My dislike of Props and Set Dressing are a big part of what I love about lighting design. Lighting design also has lots of fidley detaily stuff– but it is fidely detaily stuff I actually like.
Finding props and set dressing is often a matter for driving from store to store to store (often thrift stores since most shows want stuff that looks used and budgets require stuff that is cheap). You never know what you will find, and I’m always afraid to buy something in case I see better at the next place.
One never know what one will get, or what one will be able to find. Often a designer (or director) has an image of the perfect “whatever” in mind and nothing else will do, even if the perfect “whatever” doesn’t exist.
I also dislike lots of props and set dressing because of what it does to many actors. Lots of set dressing provides lots of visual interest in which it is easy to loose actors. In film and television, where the director can control how much set is in shot at any moment, and what if any is in focus, can handle lots of set dressing. In theatre, we have to work hard to make sure that what is there is either really important, or muted enough to not overpower the scene. I’ve tinted 100s of books blue for a show, so that they would fit in better with the overall scene and not over power it. Books aren’t blue — certainly not a whole wall of them. BUT the set designer had to have them because it was plot. And they had to be blue, or else the audience would spend time looking at the books and not the actors.
Props cause many actors problems, but actors (and many directors) love props. “I need business,” the actor says. Business is the stuff actors do while saying lines: setting the table, winding their watch, packing a suitcase. It certainly is true that humans very often multitask: talk to someone while performing another activity, and it would be completely unrealistic if actors on stage didn’t do the same. The problem the props cause the actors is that playwrights rarely work out how long it takes to set a table, pack a suitcase, or drink a beer. In fact, the playwrights are usually (rightly) more concerned with the dialogue the actor’s are spitting out. So props create the problem of “We need to drink 2 beers on stage per night in this 8 minute scene” So the prop department makes fake beer, in cans as needed.
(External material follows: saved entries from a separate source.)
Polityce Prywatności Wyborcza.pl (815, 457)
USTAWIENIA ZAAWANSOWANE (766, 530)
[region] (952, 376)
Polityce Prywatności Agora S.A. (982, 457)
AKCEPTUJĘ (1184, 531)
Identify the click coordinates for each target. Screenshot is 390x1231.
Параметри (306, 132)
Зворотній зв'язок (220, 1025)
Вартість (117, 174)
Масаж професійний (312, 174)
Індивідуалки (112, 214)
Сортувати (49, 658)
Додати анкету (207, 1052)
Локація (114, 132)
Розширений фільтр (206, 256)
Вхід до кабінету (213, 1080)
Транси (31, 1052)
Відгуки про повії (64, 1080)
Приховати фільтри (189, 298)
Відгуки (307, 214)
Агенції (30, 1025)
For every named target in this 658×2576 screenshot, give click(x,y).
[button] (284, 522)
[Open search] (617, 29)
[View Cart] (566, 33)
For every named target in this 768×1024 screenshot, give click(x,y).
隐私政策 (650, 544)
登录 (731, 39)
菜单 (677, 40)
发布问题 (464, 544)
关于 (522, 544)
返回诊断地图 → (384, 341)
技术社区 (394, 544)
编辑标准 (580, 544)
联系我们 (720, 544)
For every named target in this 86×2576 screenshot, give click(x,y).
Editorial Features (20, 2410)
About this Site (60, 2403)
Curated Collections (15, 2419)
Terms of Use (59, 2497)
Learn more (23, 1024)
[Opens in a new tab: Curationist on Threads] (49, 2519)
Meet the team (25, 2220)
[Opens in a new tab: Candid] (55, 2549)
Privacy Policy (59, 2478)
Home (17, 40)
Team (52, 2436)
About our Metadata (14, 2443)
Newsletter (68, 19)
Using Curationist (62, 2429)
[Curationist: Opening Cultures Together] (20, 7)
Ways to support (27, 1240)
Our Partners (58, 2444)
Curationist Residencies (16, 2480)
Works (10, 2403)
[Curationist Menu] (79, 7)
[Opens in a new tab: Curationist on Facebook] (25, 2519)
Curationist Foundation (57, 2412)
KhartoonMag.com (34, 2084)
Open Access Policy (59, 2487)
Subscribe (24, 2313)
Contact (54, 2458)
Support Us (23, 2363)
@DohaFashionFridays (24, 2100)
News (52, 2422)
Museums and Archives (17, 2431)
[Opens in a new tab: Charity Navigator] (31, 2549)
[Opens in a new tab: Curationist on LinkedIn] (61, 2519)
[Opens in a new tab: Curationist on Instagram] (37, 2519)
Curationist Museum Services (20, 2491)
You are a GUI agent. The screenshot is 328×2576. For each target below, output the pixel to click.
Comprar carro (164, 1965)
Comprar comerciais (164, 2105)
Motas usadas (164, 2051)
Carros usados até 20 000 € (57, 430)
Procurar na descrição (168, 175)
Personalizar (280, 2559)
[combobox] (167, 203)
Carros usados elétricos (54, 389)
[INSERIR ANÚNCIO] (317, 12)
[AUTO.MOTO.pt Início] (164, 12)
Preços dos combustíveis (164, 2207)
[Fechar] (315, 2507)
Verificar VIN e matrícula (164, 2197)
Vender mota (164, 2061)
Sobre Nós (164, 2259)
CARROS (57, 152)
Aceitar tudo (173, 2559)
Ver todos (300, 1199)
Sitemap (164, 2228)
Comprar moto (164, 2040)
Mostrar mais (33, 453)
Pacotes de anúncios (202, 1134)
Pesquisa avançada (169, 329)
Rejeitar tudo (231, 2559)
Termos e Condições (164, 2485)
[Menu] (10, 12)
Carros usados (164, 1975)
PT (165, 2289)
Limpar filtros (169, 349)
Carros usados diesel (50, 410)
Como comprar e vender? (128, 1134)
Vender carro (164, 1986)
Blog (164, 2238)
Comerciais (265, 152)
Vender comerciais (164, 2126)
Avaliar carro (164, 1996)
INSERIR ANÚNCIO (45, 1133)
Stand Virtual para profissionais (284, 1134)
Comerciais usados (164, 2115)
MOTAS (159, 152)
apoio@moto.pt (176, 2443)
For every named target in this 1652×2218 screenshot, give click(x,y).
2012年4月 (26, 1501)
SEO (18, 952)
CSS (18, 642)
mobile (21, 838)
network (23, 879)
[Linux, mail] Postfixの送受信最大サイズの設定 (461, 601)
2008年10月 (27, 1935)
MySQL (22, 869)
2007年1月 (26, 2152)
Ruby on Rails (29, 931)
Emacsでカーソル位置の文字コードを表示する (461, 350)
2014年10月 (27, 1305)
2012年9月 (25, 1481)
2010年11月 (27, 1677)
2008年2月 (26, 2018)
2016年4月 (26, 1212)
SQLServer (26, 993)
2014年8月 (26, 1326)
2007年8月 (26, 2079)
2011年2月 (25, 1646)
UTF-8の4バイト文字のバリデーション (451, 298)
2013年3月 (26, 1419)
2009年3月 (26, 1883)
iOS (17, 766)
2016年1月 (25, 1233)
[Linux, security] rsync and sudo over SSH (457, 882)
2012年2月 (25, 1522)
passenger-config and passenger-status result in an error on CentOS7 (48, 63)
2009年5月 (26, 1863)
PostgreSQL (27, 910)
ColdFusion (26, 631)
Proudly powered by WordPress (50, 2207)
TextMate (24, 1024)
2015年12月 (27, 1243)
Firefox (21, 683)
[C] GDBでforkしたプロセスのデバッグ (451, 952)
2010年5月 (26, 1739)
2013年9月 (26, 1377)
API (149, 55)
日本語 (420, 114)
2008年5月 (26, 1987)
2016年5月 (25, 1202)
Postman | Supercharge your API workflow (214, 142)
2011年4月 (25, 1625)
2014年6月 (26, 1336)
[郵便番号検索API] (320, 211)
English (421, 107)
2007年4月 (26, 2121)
The poor actors now have to drink all that liquid (and run to the john as soon as they are off stage).
The truth is, there isn’t a solution. Props are needed. Actors have to work with them. They are still a huge pain in my rump. Some designers and artisans thrive on the prop and set dressing challenges. I salute those folks. They aren’t me. To my mind, any play with more props than Our Town, has too many props. And even Our Town might be able to be done with less.